不思議な事件
友人はやっと顔を上げ、すがるような目で私に助けを求めた。
「頼む。信じてほしい。俺があの子を殴ったというんだ。そんなことは決してしていない」
そう言って彼がちらちらと視線を向ける方を見やると、小さくて可愛らしい、いかにも正直そうで子供らしい少女が、母親らしき人物に抱かれながら涙をぬぐっていた。
「それを誰が言うんだ?」
「あの子自身だよ」
「あの子自身?」
「そうだ」
どうやら彼は、明らかに不利な状況へと追い詰められているようだった。

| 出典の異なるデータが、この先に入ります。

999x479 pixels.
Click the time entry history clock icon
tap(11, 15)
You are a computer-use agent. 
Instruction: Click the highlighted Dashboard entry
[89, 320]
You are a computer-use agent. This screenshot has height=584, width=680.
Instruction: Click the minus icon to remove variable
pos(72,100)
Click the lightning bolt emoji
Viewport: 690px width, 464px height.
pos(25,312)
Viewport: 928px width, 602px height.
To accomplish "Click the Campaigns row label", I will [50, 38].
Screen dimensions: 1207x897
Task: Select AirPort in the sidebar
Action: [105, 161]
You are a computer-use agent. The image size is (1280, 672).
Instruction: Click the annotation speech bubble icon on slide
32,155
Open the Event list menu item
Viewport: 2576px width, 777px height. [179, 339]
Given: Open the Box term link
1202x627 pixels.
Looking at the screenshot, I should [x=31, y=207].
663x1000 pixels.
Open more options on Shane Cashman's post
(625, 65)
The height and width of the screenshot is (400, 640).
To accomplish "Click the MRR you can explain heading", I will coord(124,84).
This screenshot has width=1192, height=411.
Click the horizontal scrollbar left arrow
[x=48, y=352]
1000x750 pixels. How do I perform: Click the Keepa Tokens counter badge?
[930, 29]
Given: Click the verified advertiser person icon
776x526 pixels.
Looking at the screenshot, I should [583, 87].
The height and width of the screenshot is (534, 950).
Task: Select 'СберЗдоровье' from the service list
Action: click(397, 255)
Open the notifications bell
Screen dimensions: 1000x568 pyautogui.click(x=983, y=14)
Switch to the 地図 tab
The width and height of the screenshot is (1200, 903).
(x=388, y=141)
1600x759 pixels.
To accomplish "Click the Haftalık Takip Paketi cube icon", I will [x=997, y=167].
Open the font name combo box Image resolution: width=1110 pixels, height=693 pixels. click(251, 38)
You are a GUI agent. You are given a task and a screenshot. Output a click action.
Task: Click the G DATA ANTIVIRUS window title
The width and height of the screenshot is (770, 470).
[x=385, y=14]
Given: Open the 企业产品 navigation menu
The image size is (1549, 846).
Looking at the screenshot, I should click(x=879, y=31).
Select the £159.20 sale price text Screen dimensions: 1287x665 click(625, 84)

その最も大きな要因は、彼が25歳の成人男性であったこと、そして相手が好印象な幼い少女であったことにあると思われた。さらにおそらくその母親であるだろう女性から強く抱きしめられ、二人そろって涙を流し合っている今、彼の立場は一層共感を得難い孤立したものとなった。しかし、私は彼が嘘つきだとは思わなかった。それは彼が友人であって、そんなことはしないと信じていたからではない。もっとずっと素朴な考えとして、彼は嘘をついていないと思ったからだった。けれど反対に少女が嘘つきだとも思わなかった。本当に純粋な思いから、彼は少女を殴っていないし、少女は彼から殴られたと私は信じていた。この矛盾した二つの事実が、一つの事実として重なり合って存在し得ると、私は信じ切っていたのだ。